The airline’s first revamped Premium Economy class in-flight experience since 2015 includes an improved and expanded selection of food and beverage options.

Customers in PE will now be offered a glass of Charles de Cazanove Brut Tradition NV champagne shortly after take-off.

They can also peruse a hard copy menu card that lists the wide variety of meal, snack and beverage options that are available on their flight. Meals will be served on elegant custom-made porcelain service ware.

SIA has developed more than 200 new appetisers, main courses and desserts as part of this expansion. Meals will consist of a seasonal appetiser, main course, bread, dessert and cheese and cracker, all served on a full-sized tray.

Highlights include new dishes such as beef bourguignon served with bacon, mushrooms, vegetables and potato gratin, Bak Chor Mee (minced pork noodles) and Thai-style crab curry served with a combination of jasmine rice and brown rice, and seasonal vegetables with egg.

Complementing the meals are a selection of wines and Champagne, including the 2023 Wairau River Sauvignon Blanc and the 2022 St Hallett Faith Shiraz. An extensive selection of spirits including whisky, gin, vodka, signature cocktails like the Singapore Sling, and a variety of beers will also be available.


Air New Zealand

Confit potato with onion crème fraîche whip and chives

The next evolution of its popular ‘A Taste of Aotearoa’ menu has just been served up by Air New Zealand.

The menu is now onboard and available to those travelling in premium cabins on long-haul flights from New Zealand. It features contemporary cuisine with a focus on showcasing the country’s finest regional produce.

Dishes include Mānuka smoked rye sourdough, smoked kahawai rillette with celery, caper, parsley salsa and citrus, crayfish bisque with chive crème fraîche and sourdough croutons, slow cooked wild Fiordland venison with pancetta, parmesan polenta and balsamic roasted red onions, and seared New Zealand snapper with escabeche vegetables, smoked mussels, white beans and fresh dill.

The latest menu also delivers a nod to Kiwi favourites such as confit potato with onion crème fraîche whip and chives, a twist on chips and dip, and ambrosia ice cream with raspberry frozen yoghurt, milk chocolate shards, marshmallow and sour cherry swirls.

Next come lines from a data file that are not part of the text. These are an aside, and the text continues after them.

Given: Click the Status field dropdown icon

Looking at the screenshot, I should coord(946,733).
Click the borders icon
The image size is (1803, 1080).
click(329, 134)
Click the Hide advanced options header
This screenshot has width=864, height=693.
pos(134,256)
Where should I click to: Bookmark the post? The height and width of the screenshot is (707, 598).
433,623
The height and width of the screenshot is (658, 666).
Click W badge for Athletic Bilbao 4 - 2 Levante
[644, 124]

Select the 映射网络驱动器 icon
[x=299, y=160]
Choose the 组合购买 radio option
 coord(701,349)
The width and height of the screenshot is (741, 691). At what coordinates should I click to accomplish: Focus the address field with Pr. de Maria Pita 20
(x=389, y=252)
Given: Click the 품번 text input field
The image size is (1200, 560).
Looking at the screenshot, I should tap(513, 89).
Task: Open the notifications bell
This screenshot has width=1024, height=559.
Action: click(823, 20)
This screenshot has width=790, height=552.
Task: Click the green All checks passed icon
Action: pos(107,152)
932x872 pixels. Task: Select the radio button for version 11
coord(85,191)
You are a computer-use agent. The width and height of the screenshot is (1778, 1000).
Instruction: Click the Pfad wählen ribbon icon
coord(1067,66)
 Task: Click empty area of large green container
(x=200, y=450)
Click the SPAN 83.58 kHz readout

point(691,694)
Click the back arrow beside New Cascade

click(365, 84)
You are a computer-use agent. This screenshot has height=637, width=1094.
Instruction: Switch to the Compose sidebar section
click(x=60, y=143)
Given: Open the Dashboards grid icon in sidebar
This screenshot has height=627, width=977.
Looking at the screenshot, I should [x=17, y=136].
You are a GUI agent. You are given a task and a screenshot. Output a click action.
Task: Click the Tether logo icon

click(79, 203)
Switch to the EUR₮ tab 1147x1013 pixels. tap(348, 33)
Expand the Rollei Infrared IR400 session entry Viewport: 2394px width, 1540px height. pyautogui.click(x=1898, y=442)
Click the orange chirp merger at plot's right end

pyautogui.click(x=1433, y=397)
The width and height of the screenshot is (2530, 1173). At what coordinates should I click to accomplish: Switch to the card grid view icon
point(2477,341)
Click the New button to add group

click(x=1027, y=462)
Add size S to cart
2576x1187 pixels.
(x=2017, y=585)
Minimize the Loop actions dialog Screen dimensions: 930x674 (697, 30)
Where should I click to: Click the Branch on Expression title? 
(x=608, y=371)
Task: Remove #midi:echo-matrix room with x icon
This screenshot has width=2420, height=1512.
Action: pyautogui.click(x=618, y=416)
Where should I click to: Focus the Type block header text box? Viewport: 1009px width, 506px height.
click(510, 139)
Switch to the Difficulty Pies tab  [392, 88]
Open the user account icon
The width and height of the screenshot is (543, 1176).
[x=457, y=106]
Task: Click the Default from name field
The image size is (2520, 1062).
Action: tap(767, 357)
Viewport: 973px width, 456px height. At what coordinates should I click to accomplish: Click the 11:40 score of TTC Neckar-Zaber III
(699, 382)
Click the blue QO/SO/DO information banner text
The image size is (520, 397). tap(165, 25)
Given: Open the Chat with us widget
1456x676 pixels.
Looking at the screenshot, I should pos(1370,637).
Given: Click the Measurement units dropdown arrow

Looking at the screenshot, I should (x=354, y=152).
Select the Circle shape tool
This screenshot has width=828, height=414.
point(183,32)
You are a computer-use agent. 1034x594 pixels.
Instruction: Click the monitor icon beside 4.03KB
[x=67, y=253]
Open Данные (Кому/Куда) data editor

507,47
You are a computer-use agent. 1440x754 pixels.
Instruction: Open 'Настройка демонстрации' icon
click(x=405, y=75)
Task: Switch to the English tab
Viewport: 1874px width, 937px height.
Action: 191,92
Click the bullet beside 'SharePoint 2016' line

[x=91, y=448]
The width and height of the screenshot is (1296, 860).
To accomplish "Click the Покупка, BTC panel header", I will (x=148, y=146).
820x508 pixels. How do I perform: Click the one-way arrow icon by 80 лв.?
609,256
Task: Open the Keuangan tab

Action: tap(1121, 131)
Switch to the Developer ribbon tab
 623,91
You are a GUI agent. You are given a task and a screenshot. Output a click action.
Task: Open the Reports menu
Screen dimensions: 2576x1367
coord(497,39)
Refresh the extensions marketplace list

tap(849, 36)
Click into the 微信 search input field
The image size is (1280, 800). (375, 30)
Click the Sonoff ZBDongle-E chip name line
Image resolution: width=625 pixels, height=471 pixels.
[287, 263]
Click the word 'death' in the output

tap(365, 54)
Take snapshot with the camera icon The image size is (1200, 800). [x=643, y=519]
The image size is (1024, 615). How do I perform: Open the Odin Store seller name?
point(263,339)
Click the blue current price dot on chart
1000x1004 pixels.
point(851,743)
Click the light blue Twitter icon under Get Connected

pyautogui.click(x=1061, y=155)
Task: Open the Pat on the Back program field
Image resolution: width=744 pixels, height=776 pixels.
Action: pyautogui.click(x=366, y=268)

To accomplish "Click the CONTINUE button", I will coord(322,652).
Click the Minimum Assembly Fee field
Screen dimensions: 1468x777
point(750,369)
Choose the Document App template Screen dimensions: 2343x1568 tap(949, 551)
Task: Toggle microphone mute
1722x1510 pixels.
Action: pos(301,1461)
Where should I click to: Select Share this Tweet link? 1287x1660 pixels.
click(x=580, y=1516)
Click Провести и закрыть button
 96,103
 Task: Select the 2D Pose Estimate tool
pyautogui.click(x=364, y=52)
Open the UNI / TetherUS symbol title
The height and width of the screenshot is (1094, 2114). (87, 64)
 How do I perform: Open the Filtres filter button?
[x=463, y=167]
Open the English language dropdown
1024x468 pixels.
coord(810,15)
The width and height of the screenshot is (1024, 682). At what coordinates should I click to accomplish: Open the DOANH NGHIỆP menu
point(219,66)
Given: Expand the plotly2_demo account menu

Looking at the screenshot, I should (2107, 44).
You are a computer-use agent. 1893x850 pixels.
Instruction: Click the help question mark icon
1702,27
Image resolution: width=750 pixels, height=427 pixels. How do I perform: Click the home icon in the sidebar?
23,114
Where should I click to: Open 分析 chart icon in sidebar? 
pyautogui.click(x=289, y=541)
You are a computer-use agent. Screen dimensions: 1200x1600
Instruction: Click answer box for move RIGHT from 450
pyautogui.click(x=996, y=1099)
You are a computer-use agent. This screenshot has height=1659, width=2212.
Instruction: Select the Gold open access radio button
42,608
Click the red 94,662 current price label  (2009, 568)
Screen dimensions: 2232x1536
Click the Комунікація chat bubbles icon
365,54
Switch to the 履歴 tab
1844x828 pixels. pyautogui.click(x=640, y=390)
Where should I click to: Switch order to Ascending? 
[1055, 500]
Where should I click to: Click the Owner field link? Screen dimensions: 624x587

Bonza’s new Sunshine Coast to Launceston route connects two popular food bowl hotspots directly for the first time.

With more than 900 producers calling the Sunshine Coast home, the region has been dubbed Queensland’s ‘Sunshine Pantry’ with food and drinks crafted by creators dedicated to innovation and sustainability.

Launceston has been recognised by UNESCO as a City of Gastronomy with an abundance of local producers, a world-class wine region and low-food miles.

“Aussies are eating their way across our big beautiful backyard and our team of Bonza legends are humbled to help Launnie and Sunny Coast locals get a better taste of both regions,” said Tim Jordan, Bonza CEO.

“Sunshine Coast and Launceston are steeped in rich paddock-to-plate experiences and home to proud local food and drink producers.”


Cathay Pacific

©Mike Pickles

First and business class guests on selected long-haul flights departing from Hong Kong are in for a culinary treat from Cathay Pacific.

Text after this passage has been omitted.